The other big thing I would like to have you comment on is that this [legislation] is meant to create a European-wide banking union.
Is this really the big fix that critics have been looking for?
Johnson: First of all, I’m happy they’re trying to move things forward on this agenda. And I do think creating a unified banking union makes sense. They have to figure out how that integrates with the fiscal accounts. Who’s standing behind the banks that are operated at the union level, which taxpayers are ultimately going to bear the losses for if all else fails?
Knowledge@Wharton: There is, I believe, a 60 billion euro fund that has been created. I don’t know whether that’s anywhere near enough, but maybe you can explain where that fits into it.
Johnson: It’s small. The key issue is obviously to what extent the Germans are willing to pay for either … the mistakes of others, or the mistakes of others that are encouraged by German banks when they do another round of reckless lending. So that sort of issue, I think, remains largely unresolved.
“ … If I’m regarded as ‘too big to fail’ by the market … you will lend to me more cheaply by perhaps … one percentage point.”
On the key issue, though, of the bailing, are we going to bail in creditors and shareholders as opposed to bail them out? In other words if you’re a shareholder, do you get wiped out? If you’re a creditor, do you get converted to equity and have presumably a fall in the value of your claim on that company?
I think they are expressing reasonable sentiments. The problem, though, is one of credible commitments, credible promises. And that’s what we studied in the Korean case. That’s what went wrong in the U.S. in the fall of 2008. That’s my reservation about the current U.S. framework.
You can say all you want, “No, no, when there’s a crisis we’re going to do the bail in. No bail out.” But when the crisis comes and it looks like it’s systemic and it’s spread across all of Europe — you think it’s spread globally. If you’re afraid of the consequences for government debt, you’re afraid of the consequences for the real economy, the pressures of protecting creditors one way or another are enormous.

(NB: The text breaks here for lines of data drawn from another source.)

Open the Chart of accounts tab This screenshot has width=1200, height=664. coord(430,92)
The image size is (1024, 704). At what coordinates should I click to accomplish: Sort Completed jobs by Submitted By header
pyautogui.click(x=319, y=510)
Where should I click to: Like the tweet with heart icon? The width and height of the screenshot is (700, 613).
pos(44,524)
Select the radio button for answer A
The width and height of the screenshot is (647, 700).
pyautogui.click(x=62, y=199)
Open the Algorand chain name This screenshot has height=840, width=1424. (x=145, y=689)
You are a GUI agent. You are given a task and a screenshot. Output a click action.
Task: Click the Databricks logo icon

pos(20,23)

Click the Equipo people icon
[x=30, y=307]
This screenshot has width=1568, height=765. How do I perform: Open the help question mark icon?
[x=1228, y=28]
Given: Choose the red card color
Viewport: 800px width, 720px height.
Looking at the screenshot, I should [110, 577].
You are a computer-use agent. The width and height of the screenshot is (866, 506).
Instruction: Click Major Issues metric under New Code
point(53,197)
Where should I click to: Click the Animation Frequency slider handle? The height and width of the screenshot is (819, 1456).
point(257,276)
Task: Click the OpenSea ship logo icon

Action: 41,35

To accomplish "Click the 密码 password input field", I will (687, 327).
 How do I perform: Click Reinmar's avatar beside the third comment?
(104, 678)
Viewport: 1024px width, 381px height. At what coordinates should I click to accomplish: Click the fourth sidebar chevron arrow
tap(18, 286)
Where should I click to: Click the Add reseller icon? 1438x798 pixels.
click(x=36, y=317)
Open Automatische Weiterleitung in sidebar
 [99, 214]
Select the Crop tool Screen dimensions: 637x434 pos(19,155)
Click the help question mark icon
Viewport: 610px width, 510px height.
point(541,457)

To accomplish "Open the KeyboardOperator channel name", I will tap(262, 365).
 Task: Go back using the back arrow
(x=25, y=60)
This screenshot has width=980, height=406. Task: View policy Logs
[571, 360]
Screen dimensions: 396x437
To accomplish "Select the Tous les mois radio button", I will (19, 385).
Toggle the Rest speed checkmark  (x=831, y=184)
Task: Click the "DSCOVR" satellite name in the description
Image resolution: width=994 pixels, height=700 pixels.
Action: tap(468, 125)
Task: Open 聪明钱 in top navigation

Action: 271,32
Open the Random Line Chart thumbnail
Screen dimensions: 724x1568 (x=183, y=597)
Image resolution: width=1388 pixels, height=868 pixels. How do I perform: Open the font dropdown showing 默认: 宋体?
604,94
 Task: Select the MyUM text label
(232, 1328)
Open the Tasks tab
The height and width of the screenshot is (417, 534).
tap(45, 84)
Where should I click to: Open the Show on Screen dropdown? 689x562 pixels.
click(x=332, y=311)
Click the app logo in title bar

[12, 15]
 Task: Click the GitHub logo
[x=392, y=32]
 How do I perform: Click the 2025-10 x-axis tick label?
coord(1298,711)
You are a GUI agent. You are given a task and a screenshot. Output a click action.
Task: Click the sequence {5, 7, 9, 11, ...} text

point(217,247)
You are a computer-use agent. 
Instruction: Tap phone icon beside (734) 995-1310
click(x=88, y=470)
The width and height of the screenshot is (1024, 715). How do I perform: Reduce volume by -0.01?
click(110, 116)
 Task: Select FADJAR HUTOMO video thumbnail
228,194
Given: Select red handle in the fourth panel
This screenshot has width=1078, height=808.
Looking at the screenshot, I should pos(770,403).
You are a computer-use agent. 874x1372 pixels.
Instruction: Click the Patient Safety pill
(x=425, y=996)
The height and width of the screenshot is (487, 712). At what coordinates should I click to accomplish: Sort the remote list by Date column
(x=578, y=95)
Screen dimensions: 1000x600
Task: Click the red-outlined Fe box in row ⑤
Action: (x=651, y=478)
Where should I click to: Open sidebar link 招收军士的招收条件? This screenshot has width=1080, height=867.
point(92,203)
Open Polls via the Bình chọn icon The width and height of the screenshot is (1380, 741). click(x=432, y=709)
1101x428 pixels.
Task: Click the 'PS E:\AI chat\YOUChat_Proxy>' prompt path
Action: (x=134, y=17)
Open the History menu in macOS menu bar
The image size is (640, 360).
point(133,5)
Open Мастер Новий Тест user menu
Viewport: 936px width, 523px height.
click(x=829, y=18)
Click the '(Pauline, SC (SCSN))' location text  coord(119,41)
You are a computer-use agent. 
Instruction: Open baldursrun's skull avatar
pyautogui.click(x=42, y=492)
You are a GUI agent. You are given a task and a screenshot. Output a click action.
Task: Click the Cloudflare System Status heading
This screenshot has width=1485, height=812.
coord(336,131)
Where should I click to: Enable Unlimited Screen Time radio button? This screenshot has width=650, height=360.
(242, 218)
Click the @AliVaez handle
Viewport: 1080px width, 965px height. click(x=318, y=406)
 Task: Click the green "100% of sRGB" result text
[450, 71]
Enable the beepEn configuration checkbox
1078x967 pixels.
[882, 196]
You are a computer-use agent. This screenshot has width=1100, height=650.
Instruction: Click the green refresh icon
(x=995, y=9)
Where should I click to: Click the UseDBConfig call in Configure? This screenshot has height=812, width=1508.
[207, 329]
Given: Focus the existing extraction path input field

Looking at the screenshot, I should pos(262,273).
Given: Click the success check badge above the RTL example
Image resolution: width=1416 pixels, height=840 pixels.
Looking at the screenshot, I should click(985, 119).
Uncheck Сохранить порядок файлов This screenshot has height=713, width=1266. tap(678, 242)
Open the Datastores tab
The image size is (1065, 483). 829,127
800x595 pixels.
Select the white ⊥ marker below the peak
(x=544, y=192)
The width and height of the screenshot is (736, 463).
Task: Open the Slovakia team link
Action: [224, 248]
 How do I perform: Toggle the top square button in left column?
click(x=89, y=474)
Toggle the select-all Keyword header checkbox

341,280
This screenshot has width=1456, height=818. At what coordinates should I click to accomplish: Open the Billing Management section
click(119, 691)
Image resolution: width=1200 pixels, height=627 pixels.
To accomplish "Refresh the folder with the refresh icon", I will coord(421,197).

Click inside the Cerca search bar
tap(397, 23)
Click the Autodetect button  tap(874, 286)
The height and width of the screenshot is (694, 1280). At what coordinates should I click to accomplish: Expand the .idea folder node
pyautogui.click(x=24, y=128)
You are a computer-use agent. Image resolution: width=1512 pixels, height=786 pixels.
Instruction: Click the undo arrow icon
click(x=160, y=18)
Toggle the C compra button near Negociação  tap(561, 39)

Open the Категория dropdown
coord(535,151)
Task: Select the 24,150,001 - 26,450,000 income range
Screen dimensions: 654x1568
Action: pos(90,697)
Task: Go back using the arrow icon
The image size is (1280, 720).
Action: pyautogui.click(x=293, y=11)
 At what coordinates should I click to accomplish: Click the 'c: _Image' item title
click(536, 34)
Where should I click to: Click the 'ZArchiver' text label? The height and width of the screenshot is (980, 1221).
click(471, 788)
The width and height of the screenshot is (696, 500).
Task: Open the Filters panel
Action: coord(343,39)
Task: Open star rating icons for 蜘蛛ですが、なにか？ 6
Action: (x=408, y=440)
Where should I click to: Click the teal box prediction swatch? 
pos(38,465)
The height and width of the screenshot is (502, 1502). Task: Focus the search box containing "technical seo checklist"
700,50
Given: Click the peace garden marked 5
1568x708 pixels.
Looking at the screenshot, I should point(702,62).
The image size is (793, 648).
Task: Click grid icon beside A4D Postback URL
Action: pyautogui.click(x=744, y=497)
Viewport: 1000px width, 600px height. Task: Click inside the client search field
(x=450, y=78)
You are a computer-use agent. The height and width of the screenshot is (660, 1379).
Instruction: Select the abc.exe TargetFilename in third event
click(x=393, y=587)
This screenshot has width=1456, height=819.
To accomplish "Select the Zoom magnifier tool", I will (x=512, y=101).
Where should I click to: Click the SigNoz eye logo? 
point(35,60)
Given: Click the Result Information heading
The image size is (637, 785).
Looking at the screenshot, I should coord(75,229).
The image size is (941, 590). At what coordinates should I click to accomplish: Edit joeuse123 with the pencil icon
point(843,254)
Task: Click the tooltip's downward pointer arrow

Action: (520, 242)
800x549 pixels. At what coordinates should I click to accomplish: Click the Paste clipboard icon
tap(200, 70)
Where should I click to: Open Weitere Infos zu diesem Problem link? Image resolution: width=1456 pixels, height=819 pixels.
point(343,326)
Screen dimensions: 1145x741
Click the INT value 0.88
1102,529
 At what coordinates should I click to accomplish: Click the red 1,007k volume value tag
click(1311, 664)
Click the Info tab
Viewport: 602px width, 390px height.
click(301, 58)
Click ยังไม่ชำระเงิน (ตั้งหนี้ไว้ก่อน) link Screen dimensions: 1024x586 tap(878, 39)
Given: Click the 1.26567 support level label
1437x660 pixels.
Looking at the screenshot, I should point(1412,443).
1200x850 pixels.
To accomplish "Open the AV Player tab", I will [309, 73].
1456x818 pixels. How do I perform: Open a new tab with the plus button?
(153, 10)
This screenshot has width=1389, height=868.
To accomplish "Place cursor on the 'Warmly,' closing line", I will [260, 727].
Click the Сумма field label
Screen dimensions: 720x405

And there are many ways that a modern government can provide some form of bailout without necessarily calling it a bailout. I think that’s where we’re heading, and I think that’s where the Europeans are heading, too.
Knowledge@Wharton: How would you rate the effectiveness of this legislation then? Could you give it a grade or some other way of quantifying how well they did or didn’t do?
Johnson: I don’t grade other countries now. I used to at the IMF, but now I only grade the United States, my own country. The main worry I have in Europe is the state of mind of the regulators. In the U.S., we’ve seen a shift towards pushing for higher capital requirements. Now, you can legislate capital to some degree, but it’s actually very hard to write that in a law. It’s much more about regulatory implementation. And we’ve shifted … towards having more emphasis on a leverage ratio — comparing equity with total assets unadjusted for any kind of supposed risk weighting.
In the United States, we’re going to require that large bank holding companies, at the holding company level, have at least 5% equity. They can still have 95% percent debt, and that’s a lot of debt. You can wipe out that equity fairly easily in the modern world. But that’s a big step.
The Europeans have been quite reluctant to go in that direction. Basil III has a leverage ratio; it’s only 3% equity, 97% debt. They need to move and to be pulled. But they’re very reluctant to go there. And I think it’s this lack of regulatory enthusiasm, of course motivated by the fiscal crisis, by the slowness of their economy and by the fact that their big banks, while a little bit smaller than our largest banks, are bigger relative to their GDP than is the case for our banks. So they are a very bank-dependent set of economies that don’t want to rock the boat. They don’t want to upset the bankers. And the bankers are saying, “Oh, don’t do reform, because we won’t do any lending.” And the Europeans are a little bit stuck on that.